■ Instructions for the task: Using the Santiago de Compostela travel post, mark each statement yes or no and quote the words of the post that decide it. (a) The bus arrived in Santiago at 2:30PM. (b) The bathroom is described as small. (c) The bell tower of the Church of San Bieito do Campo was replaced in the 18th century.

■ Excerpt to read:
Friday, October 5, 2018

Santiago de Compostela—October 4-6, 2018

We enjoyed a luxury five hour bus ride along the northern coast from Gijon, turning south and inland a bit at Coruna, arriving in Santiago at 2:30PM. Within minutes we'd hailed a cab and were at the door of Hedrass Pension, our home for the next few days.

Our welcome was fun and funny. I buzzed the intercom and a women's voice spoke rapidly in Spanish (as everybody does here even after it's obvious we don't have the language), so I pushed the door once and nothing happened and then pushed it again and it opened. Esther greeted us and chatted away adding gestures to directions in Spanish, showing us the bathrooms, the sitting room, and our bedroom. One of our observations is that when you say you don't understand folks add gestures as they continue chattering away rapid-fire. Esther was really animated, clearly happy to welcome and help us—she was adorable.

The bus was practically empty leaving Gijon.

This ALSA bus was called Supra Economy; the seats were
wider, more comfortable and the seat backs offered a wider
array of entertainment.















What we really enjoyed was the scenery. Here's a sample taken from the bus.





View of Hedrass Pension. From
the street, you'd never notice it.
Just inside the door, you're greeted
by St. James' Cross and a scallop
shell—two symbols of the El
Camino de Santiago.

The bathroom is next door to our
room and it's HUGE!


Our room isn't fancy but it's clean
and comfortable and in the heart
of the Old Town.


And here are a few pictures we took on our orientation walk our first afternoon in Santiago de Compostela.


Although 80F (27C), the covered archways
and narrow medieval streets keep it cool.
Ya have to get used to turning around and
seeing yet another 17th century church. This
one is now part of the University of Santiago
de Compostela, established in 16th century.
Then there's the more whimsical shop displays.

Wouldn't you love owning this house?

A letter carrier scooter parked in front
of Church of San Bieito do Campo
(985-1003) was renovated 12th century
in Romanesque style, in the 14th
century the door was remodeled,
and then in the 18th century all that
work was demolished and this Neo-
classical facade was added. The bell
tower is still medieval. 

We watched the letter carrier scurry
around the church looking a number
to deliver a package. He didn't care
about anything else. 
Used books for sale on Cervantes Plaza. Ya, that's appropriate.
St. Martin Monastery (16th century). About 40 nuns still live
cloistered lives in this Benedictine Monastery.
Santiago Cathedral from the exit.

Hospital of the Catholic Monarchs, established by Ferdinand
and Isabella in the 15th century (i.e. 1492—you know the
ditty). It's now a hotel.
Gargoyles, window and balcony designs of hospital date 
back to 1511.
Former Hospital of the Catholic Monarchs main entrance.

■ Recorded information:
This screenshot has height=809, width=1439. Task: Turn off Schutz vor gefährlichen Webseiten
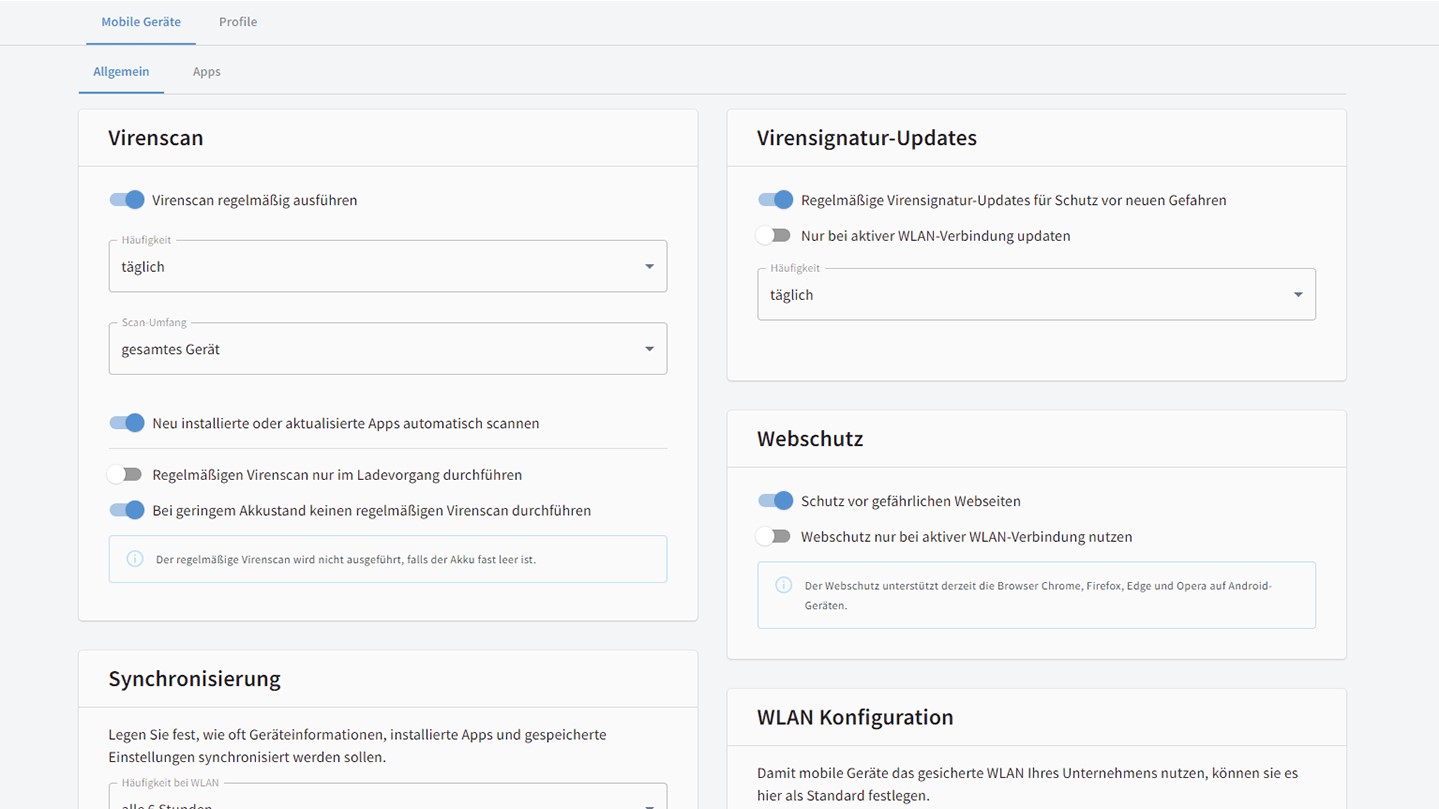point(776,501)
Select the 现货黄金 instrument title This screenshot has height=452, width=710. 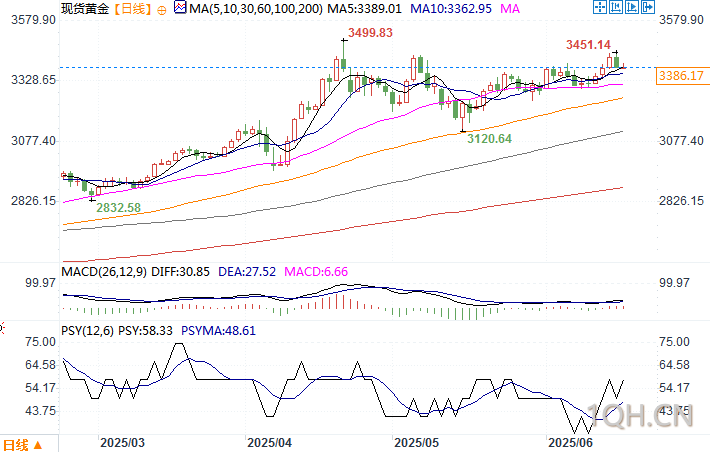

■ Reply:
(a) Yes: "arriving in Santiago at 2:30PM"
(b) No: "it's HUGE!"
(c) No: "The bell tower is still medieval."